In June, Alnylam’s Director of Research David Bumcrot confirmed that the company was planning to file an IND on a PCSK9 drug before the end of this year (see RNAi News, 6/28/2007). However, the company’s liver cancer drug candidate could fill this slot, Maraganore said last week.
“Both the PCSK9 program and the [liver cancer] program … are in active stages of development right now … [but] it’s too soon to tell which one will come out first” into the clinic, he said during the conference call. “Even though we announced this liver cancer program after the [PCSK9] program, we obviously had been doing quite a bit of work in that area in advance.”
The timing of an IND filing “depends on [results from] the completion of … the studies that support the right dosing regimen in initial clinical studies. That’s really what’s guiding where the timing will go on those programs,” Maraganore added.
Alnylam’s liver cancer drug, called ALN-VSP01, comprises two siRNAs targeting vascular endothelial growth factor and kinesin spindle protein, respectively.
For the second quarter, Alnylam’s net loss rose to $12.7 million, or $0.34 per share, from $9.9 million, or $0.31 per share, a year earlier.
Revenues in the quarter jumped to $9.1 million from $6 million and included $4.4 million in cost reimbursement and amortization revenues related to Alnylam’s collaboration with Novartis.
Research and development spending, meanwhile, climbed to $18.8 million in the quarter from $12.6 million in the same period last year reflecting higher external service costs associated with Alnylam’s preclinical programs in hypercholesterolemia, liver cancer, and Ebola, as well as expenses associated with the clinical development of ALN-RSV01.
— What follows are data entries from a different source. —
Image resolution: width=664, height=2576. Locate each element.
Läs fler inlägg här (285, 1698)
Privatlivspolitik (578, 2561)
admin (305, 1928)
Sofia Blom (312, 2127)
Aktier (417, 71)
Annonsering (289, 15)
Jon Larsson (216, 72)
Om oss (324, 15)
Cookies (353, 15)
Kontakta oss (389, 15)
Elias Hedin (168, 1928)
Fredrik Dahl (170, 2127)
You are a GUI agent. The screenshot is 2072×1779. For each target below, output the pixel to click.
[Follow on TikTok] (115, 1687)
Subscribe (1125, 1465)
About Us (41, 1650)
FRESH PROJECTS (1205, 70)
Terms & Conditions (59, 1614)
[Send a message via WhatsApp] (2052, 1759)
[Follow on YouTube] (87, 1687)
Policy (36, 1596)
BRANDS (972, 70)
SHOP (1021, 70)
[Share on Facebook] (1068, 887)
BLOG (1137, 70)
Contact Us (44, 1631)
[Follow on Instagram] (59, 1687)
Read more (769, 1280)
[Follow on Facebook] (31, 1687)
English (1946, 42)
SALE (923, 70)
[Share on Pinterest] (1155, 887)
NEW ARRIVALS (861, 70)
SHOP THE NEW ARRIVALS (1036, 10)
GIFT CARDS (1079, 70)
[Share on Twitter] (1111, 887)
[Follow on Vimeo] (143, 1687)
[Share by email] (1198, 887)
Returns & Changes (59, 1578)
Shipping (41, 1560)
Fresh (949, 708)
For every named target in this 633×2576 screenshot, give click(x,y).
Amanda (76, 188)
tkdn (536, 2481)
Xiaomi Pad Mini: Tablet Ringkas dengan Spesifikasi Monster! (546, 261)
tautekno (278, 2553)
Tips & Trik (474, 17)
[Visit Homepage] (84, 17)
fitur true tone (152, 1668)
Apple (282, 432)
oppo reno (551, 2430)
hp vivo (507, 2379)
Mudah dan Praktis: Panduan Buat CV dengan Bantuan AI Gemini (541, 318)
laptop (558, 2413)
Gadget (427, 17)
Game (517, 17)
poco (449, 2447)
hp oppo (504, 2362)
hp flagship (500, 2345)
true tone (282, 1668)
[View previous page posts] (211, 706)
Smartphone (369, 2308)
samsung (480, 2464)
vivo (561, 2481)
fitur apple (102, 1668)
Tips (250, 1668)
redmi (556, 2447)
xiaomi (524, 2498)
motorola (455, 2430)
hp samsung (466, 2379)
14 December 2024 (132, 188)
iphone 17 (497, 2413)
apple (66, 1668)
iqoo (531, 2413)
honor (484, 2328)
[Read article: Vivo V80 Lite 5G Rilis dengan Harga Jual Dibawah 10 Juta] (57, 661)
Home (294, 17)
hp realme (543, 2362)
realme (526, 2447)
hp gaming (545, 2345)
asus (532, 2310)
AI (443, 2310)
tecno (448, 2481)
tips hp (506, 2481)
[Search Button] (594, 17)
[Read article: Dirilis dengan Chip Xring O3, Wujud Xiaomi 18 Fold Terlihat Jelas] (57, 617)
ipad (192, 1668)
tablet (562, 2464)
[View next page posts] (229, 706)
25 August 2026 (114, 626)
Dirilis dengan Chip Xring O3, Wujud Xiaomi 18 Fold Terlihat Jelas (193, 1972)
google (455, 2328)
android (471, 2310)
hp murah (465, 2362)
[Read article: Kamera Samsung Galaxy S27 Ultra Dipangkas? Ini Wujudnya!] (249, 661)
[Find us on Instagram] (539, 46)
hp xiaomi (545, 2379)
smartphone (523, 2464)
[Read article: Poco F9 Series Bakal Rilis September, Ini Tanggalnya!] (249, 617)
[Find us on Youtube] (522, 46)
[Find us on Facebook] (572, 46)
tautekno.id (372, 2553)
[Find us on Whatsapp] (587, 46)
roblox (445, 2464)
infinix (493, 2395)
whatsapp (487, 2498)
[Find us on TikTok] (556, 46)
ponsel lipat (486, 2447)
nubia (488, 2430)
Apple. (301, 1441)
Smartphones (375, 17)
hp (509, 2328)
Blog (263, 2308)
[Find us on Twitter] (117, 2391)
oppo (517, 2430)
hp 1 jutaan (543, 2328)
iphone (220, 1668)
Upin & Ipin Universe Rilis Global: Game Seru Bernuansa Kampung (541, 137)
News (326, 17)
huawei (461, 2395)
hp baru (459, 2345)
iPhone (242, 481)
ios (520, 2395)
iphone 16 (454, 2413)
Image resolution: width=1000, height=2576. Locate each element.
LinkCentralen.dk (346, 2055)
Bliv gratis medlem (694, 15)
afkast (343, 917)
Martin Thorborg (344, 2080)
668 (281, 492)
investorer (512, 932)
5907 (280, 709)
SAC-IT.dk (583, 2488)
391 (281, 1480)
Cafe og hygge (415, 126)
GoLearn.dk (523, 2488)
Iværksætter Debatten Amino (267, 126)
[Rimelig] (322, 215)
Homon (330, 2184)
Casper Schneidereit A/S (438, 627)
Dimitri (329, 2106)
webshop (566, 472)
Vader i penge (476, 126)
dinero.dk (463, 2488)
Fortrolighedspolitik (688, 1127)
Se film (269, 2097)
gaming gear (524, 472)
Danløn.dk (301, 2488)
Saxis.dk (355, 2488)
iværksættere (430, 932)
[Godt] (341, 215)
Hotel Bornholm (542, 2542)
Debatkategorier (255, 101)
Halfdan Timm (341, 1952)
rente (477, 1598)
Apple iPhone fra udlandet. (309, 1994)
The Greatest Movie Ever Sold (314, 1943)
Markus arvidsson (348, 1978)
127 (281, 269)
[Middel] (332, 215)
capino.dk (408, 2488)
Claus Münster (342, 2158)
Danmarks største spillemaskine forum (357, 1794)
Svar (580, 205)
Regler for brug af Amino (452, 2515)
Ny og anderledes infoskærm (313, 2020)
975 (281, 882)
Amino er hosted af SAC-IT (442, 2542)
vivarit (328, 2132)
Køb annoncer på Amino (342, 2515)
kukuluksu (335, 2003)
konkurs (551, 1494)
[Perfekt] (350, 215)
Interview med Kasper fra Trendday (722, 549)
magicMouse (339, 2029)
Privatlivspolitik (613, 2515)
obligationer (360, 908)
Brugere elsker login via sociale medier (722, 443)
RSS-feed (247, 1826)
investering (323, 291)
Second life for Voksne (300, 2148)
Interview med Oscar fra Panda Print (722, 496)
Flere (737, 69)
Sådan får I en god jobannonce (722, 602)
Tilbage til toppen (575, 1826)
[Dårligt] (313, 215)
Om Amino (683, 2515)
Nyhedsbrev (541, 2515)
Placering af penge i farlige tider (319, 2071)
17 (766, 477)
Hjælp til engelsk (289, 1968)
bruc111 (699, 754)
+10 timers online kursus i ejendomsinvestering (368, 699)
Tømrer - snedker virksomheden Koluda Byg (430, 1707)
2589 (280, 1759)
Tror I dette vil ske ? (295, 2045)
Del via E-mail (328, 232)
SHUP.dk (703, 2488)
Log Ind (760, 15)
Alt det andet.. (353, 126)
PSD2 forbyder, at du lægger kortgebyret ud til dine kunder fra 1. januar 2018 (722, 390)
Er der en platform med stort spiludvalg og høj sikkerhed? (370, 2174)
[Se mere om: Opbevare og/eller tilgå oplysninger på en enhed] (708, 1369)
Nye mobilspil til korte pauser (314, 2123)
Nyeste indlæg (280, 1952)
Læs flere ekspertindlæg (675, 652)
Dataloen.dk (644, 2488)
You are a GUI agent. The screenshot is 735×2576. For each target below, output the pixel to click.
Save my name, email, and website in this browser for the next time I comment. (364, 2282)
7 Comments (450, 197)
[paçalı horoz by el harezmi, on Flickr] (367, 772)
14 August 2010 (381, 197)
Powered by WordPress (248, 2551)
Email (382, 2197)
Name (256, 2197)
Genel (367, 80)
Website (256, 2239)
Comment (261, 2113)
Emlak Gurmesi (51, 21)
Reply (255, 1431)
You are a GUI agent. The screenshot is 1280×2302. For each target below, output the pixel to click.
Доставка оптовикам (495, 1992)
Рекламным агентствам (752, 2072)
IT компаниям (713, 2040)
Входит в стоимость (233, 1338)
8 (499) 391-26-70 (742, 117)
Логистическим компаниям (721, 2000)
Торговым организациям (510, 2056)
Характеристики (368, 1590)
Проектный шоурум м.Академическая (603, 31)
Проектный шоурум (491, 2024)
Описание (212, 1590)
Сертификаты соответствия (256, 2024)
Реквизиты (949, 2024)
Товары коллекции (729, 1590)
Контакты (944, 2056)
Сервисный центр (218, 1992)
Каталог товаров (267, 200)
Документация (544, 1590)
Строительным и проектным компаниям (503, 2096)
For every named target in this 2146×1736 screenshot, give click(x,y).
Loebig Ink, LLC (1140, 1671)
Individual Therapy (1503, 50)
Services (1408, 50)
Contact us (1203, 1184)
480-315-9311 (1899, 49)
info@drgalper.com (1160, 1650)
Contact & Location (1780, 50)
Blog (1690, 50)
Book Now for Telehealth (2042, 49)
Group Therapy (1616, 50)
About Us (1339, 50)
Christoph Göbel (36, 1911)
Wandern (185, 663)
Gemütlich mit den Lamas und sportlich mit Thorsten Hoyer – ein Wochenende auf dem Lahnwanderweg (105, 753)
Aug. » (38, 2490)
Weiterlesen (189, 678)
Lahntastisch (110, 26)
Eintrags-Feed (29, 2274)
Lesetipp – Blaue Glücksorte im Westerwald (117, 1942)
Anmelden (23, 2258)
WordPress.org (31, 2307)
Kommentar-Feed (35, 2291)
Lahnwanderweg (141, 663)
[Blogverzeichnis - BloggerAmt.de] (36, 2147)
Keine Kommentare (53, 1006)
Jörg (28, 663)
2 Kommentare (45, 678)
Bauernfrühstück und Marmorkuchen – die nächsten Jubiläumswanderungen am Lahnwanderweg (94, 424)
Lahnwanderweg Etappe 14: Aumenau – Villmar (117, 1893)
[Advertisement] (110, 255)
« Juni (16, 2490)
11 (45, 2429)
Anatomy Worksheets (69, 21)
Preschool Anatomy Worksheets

General and administrative costs in the second quarter edged up to $5.3 million from $4.5 million the year before.
As of June 30, Alnylam had cash, cash equivalents, and marketable securities totaling $194.8 million.
The company expects to finish 2007 with more than $435 million, compared with earlier estimates of more than $180 million, largely as a result of upfront payments and an equity investment by Roche under the firms’ recent collaboration (see RNAi News, 7/12/2007).